» **PROBLEM DESCRIPTION**:
For this exercise, an exact copy is needed of only the lines from the one containing "Given: Click the" through the end of the data, with pictures left out.

» **DATA EXTRACT**:
* * * *
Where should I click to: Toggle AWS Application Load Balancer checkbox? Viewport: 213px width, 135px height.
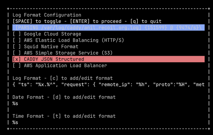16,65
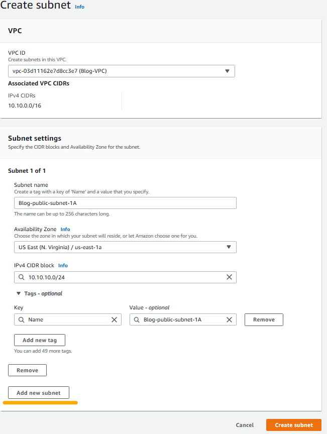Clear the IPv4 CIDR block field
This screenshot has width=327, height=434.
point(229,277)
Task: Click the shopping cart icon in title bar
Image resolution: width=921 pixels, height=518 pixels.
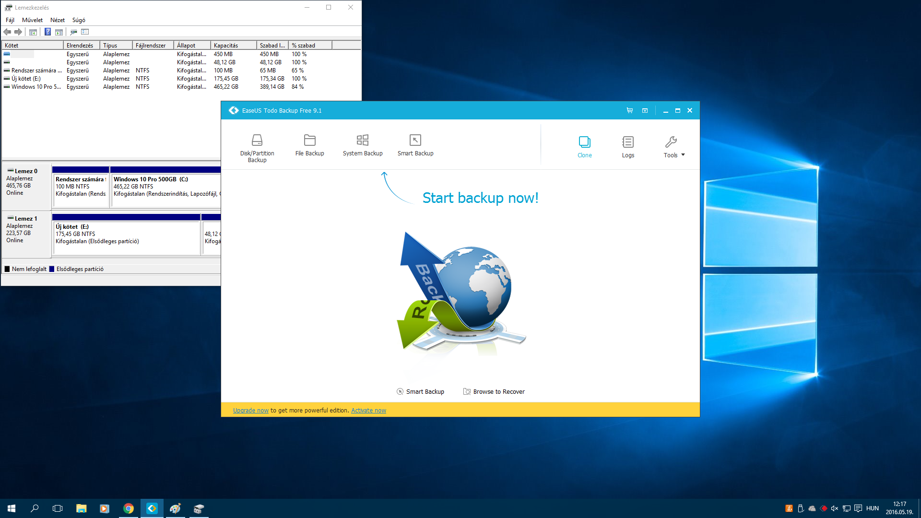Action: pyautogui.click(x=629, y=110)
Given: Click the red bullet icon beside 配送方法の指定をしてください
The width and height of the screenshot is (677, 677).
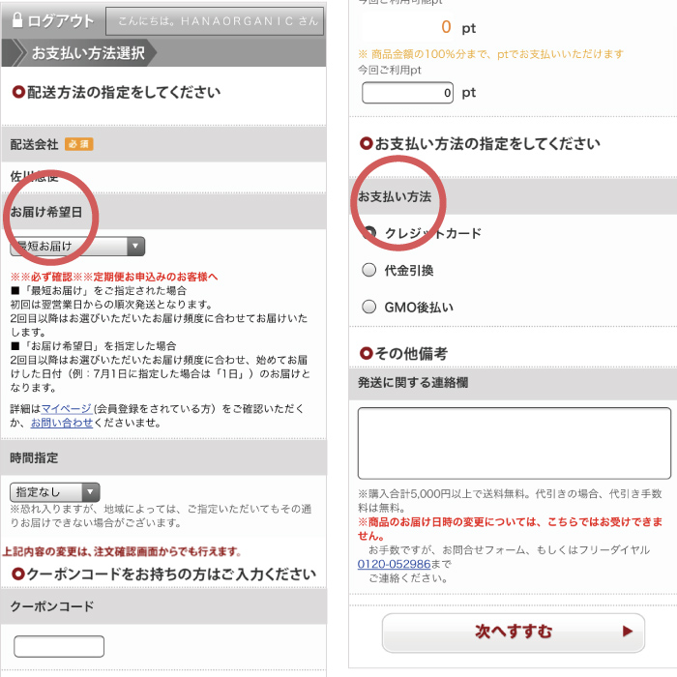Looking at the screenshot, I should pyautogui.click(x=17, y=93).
* * * *
» **RESULT OF THE TASK**:
Given: Click the red bullet icon beside 配送方法の指定をしてください
The width and height of the screenshot is (677, 677).
Looking at the screenshot, I should pyautogui.click(x=17, y=93).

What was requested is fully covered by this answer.